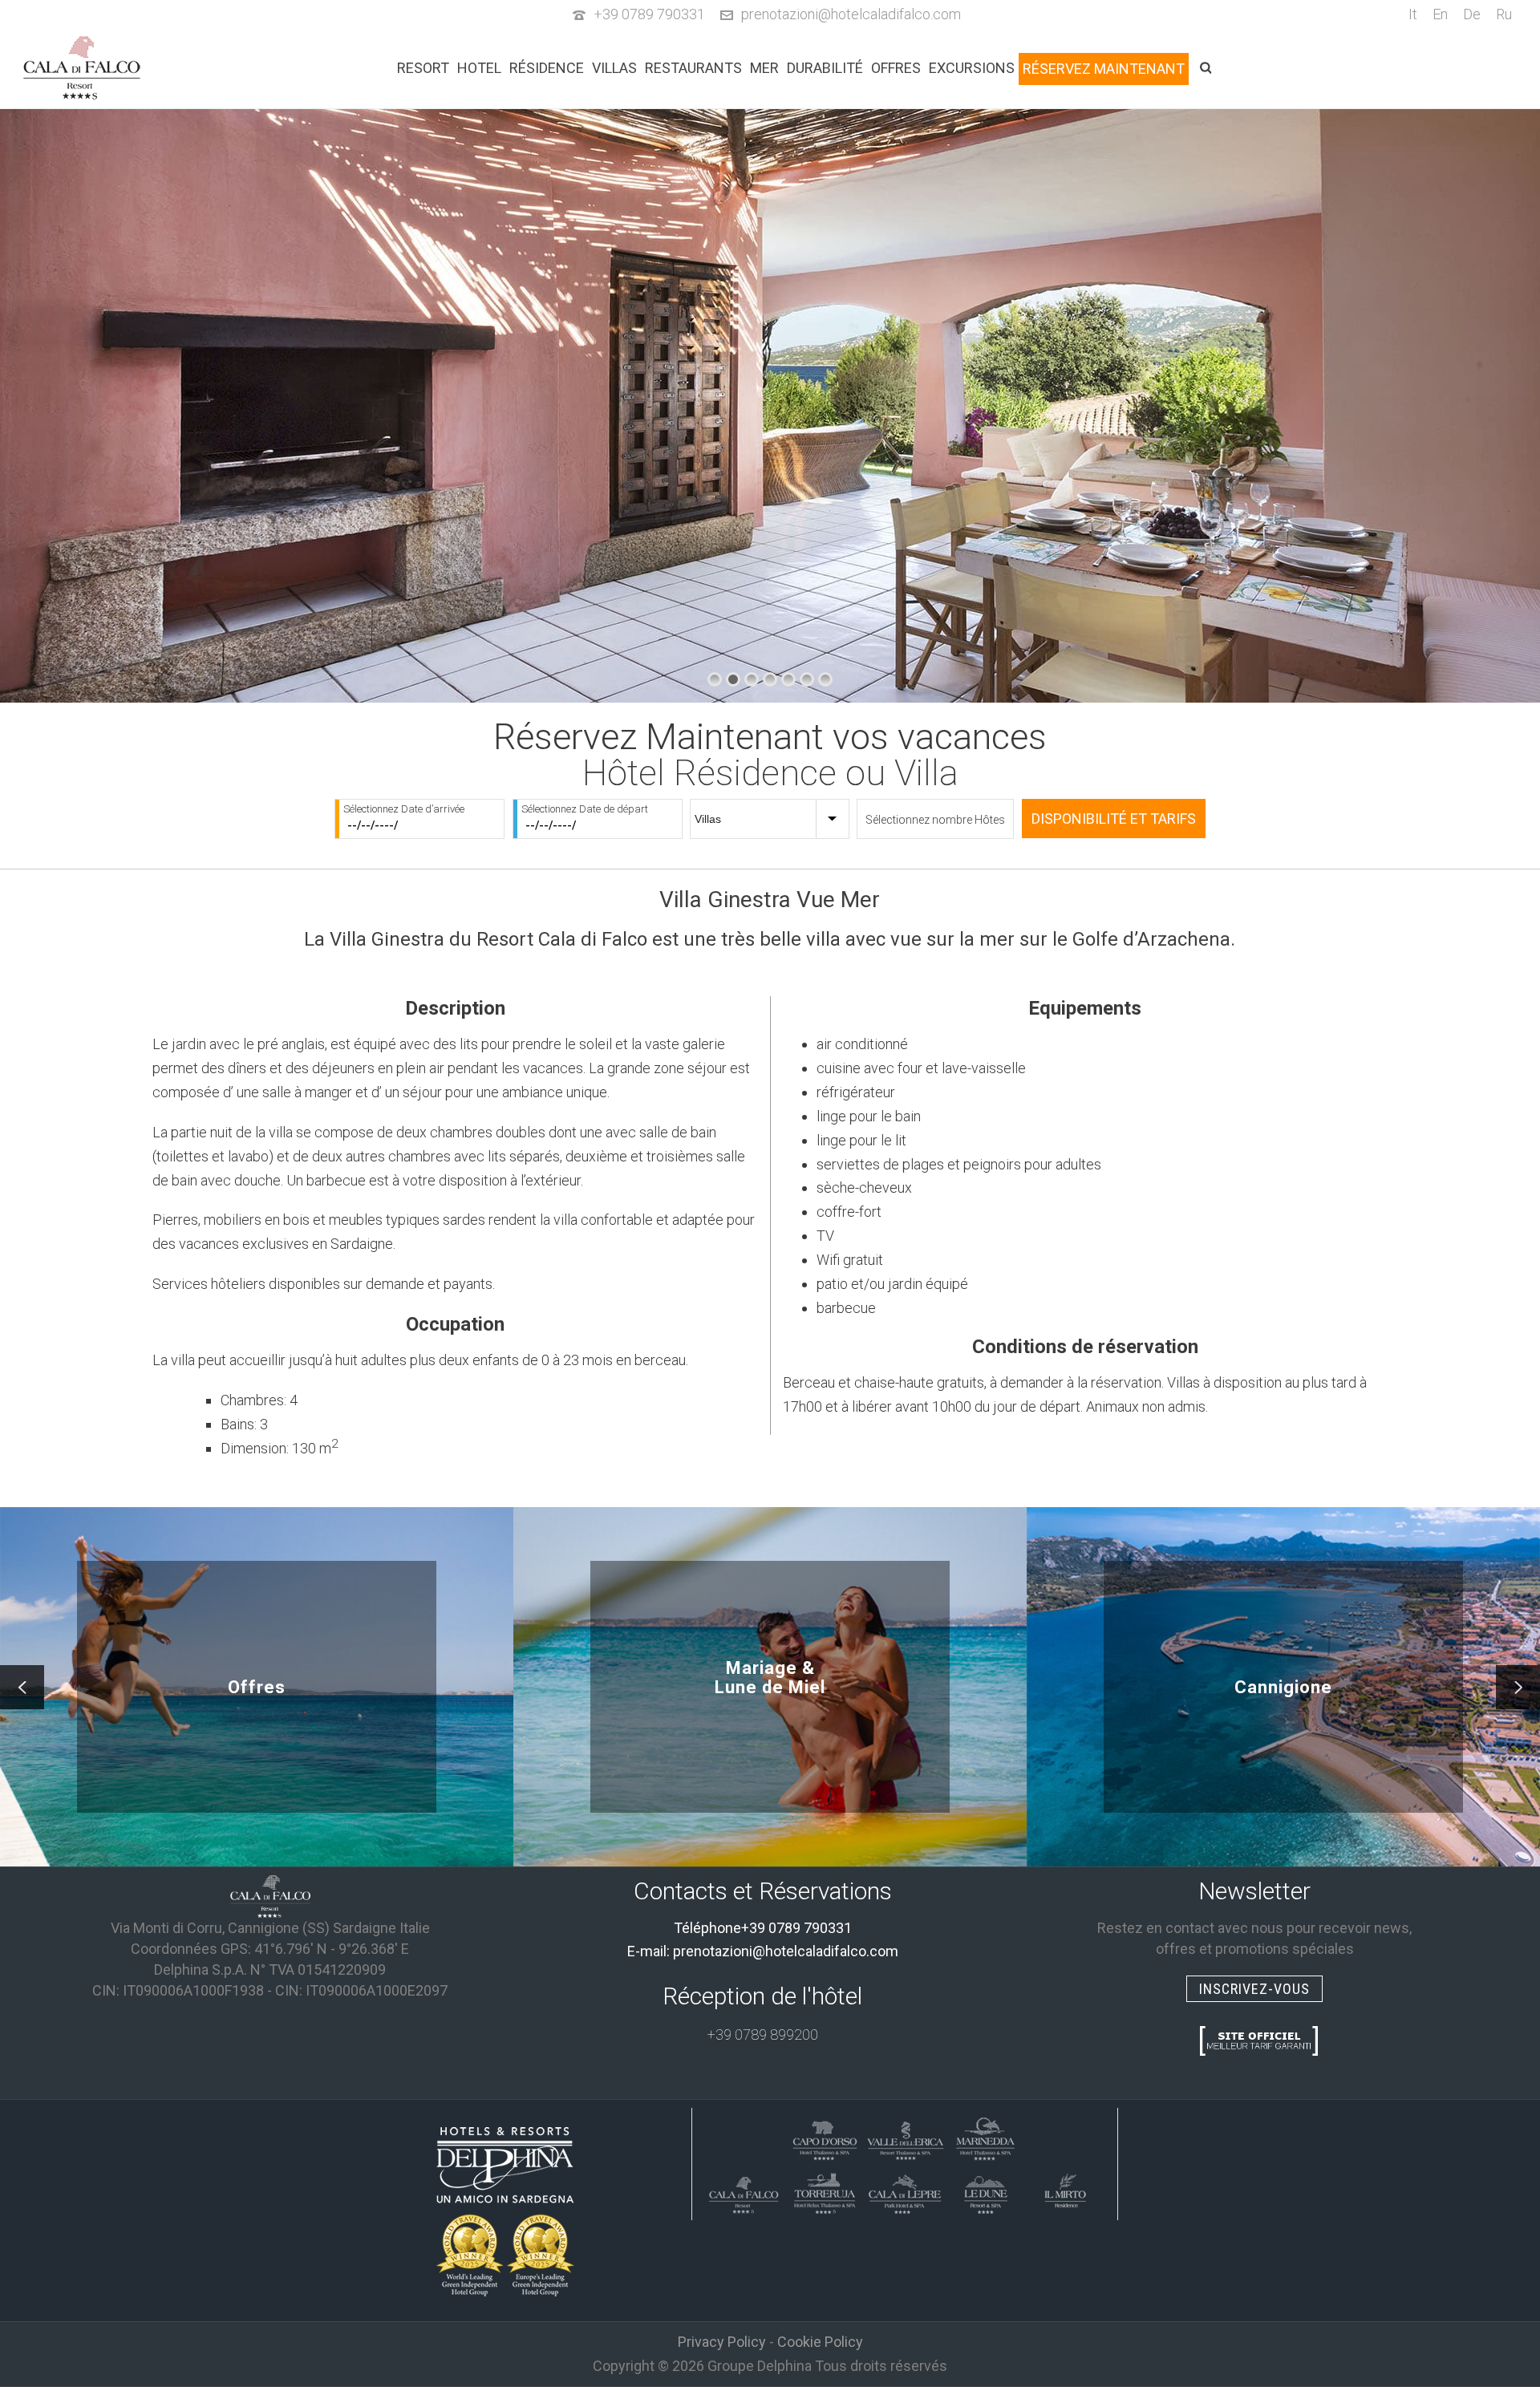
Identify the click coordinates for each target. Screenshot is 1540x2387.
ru (1504, 14)
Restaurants (693, 68)
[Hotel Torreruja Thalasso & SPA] (824, 2191)
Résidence (546, 68)
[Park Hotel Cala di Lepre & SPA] (905, 2191)
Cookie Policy (820, 2341)
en (1440, 14)
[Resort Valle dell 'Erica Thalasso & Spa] (905, 2138)
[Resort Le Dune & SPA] (985, 2191)
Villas (614, 68)
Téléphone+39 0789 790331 (763, 1927)
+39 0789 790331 (649, 14)
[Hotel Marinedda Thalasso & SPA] (985, 2138)
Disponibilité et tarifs (1113, 818)
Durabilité (825, 68)
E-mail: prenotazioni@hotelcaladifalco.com (762, 1951)
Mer (764, 68)
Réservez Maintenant (1104, 68)
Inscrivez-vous (1254, 1988)
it (1412, 14)
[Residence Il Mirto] (1065, 2191)
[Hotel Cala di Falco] (270, 1894)
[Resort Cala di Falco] (744, 2191)
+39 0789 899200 (762, 2034)
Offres (896, 68)
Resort (423, 68)
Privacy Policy (722, 2341)
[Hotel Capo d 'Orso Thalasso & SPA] (824, 2138)
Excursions (972, 68)
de (1472, 14)
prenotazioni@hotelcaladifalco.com (851, 14)
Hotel (479, 68)
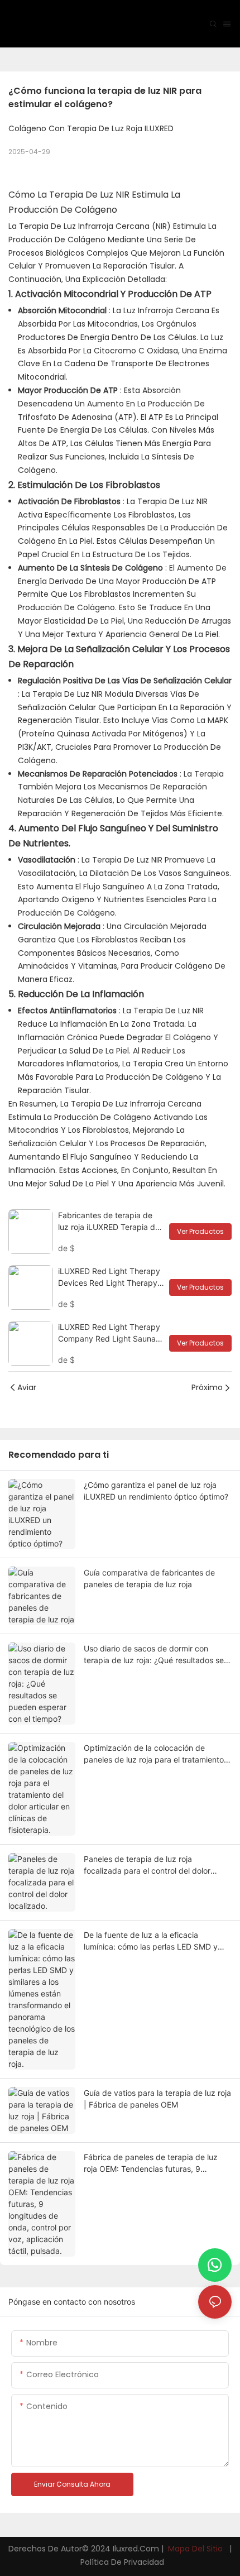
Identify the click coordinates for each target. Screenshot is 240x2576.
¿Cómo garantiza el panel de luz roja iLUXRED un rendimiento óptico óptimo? (156, 1490)
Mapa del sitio (195, 2548)
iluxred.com (137, 2548)
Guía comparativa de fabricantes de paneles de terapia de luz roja (149, 1578)
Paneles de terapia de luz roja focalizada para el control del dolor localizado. (147, 1865)
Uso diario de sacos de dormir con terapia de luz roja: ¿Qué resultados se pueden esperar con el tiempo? (154, 1655)
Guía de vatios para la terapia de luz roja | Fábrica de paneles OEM (157, 2098)
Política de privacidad (121, 2562)
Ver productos (200, 1231)
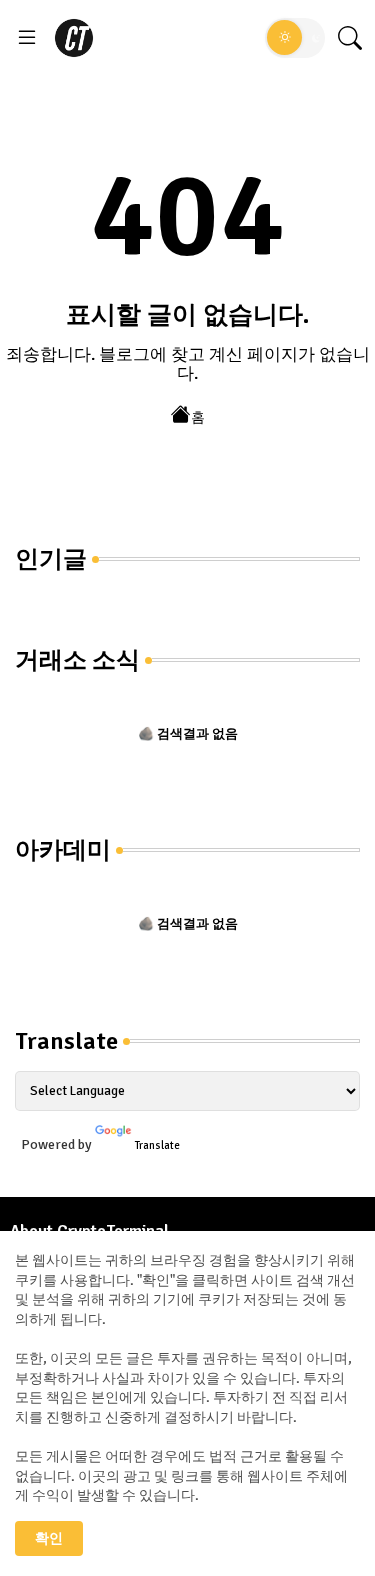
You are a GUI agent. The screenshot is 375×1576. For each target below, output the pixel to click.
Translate (157, 1145)
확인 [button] (49, 1538)
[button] (295, 38)
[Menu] (27, 38)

**TASK DIRECTIONS**: Search the material for the word "target" and copy every matching line.

**SOLUTION FOR THIS TASK**:
Identify the click coordinates for each target. Screenshot is 1540x2387.
Identify the click coordinates for each target. Screenshot is 240x2576.
You are a GUI agent. The screenshot is 375×1576. For each target below, output the pixel to click.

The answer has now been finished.